Depuis 1882, la laïcité fait partie des grands principes de l'école publique mais un siècle plus tard, en 1989, l'affaire de Creil ouvre le débat sur le port des signes religieux au sein de l'établissement scolaire. En 2004, la question est tranchée avec le vote d'une loi interdisant les signes et les tenues religieuses à l'école. L'école est au coeur des problématiques de notre temps comme le genre. Ces dernières années, la prise en compte des LGBTIphobies questionne de nouveau le rapport de l'institution avec la dimension genrée du vêtement.
Regards sur l'école
Le vêtement est surtout un vecteur d'apprentissage dès le plus jeune âge : enfiler un tee-shirt ou un pantalon, boutonner une chemise ou faire ses lacets de chaussures par exemple. Cela permet la mise en oeuvre de motricités fines à l'école où les élèves doivent s'habiller, souvent, sans l'aide des adultes. Les habits peuvent être aussi un support pédagogique. De nombreuses marques de vêtements comme Okaïdi et Petit Bateau proposent des vêtements avec des motifs en lien avec l'environnement, la nature ou les espèces ménacées.
L'exposition n'évoque pas seulement le vêtement des écoliers mais aussi celui des professeurs. Ils n'ont pas d'obligations particulières mais juste le devoir de neutralité.

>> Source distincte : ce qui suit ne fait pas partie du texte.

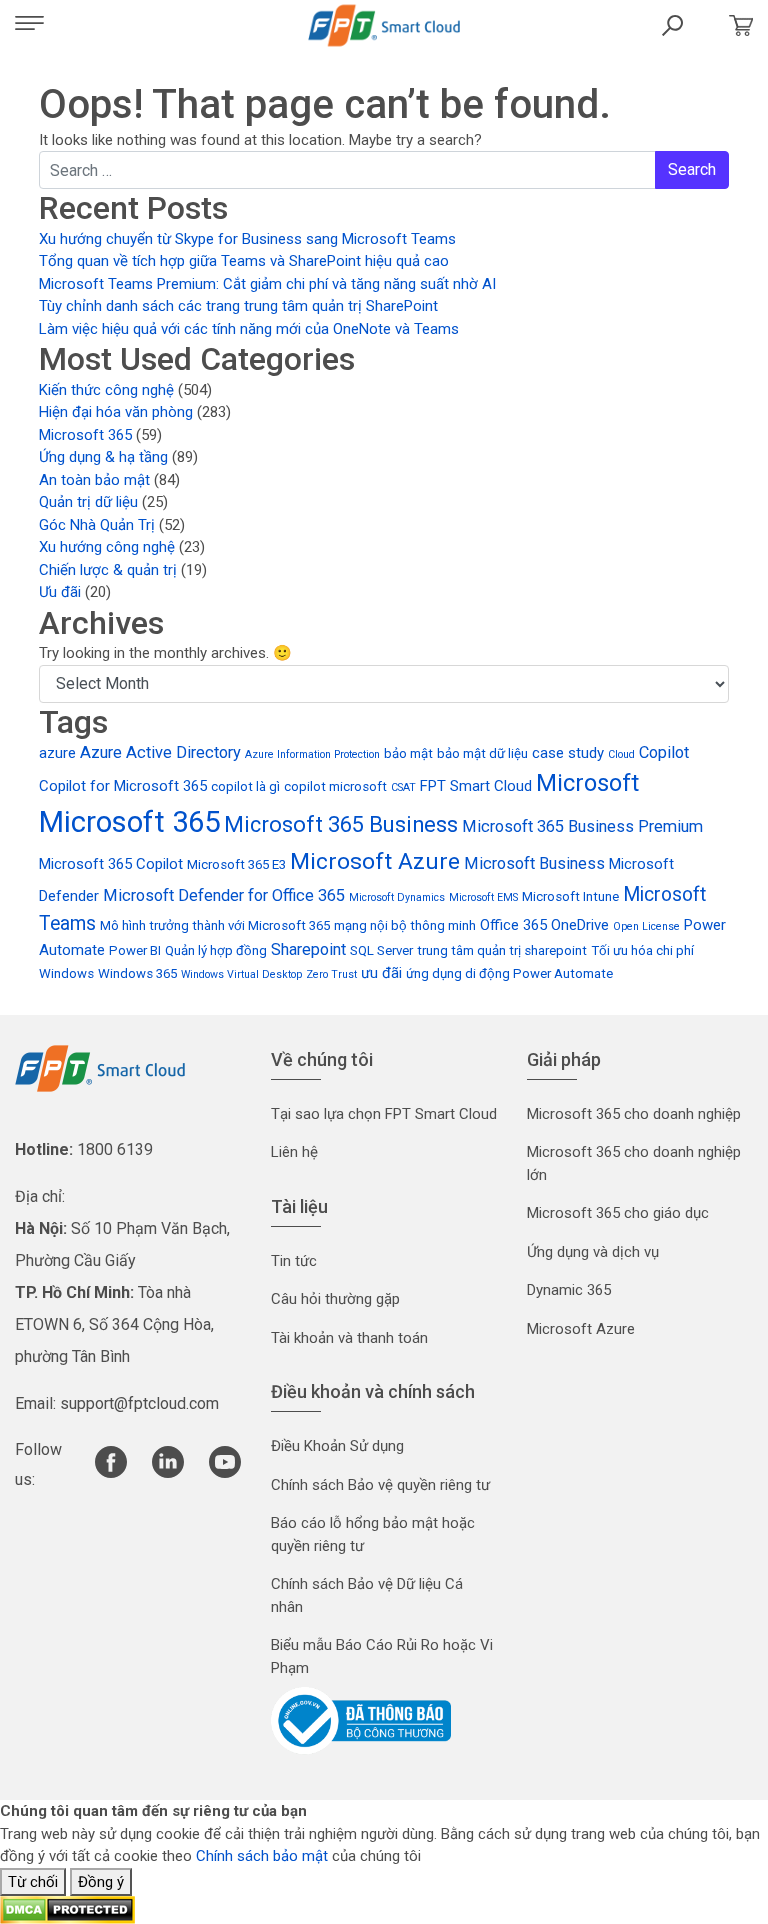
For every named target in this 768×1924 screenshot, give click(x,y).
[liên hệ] (736, 25)
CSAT (403, 787)
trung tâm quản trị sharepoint (502, 950)
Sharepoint (308, 949)
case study (568, 753)
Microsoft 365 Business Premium (582, 826)
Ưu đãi (60, 592)
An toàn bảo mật (94, 480)
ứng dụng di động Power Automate (509, 973)
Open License (646, 926)
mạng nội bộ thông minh (405, 925)
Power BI (135, 950)
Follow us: (38, 1464)
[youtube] (225, 1473)
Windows (66, 973)
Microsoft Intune (570, 896)
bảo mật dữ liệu (482, 753)
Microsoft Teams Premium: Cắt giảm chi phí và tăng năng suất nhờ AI (267, 284)
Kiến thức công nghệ (106, 390)
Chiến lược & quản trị (108, 570)
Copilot (664, 752)
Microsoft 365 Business (341, 824)
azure (57, 753)
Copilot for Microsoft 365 (123, 786)
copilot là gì (245, 786)
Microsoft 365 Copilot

Ce que porte un professeur doit contribuer à imposer son autorité sans pour autant lui donner une image trop stricte et austère.
L'exposition S'habiller pour l'école est la preuve que le vêtement est définitivement politique, polémique et sujet de nombreux débats.
Exposition "S'habiller pour l'école" au Musée national de l'Education à Rouen, jusqu'au 31 mars 2024.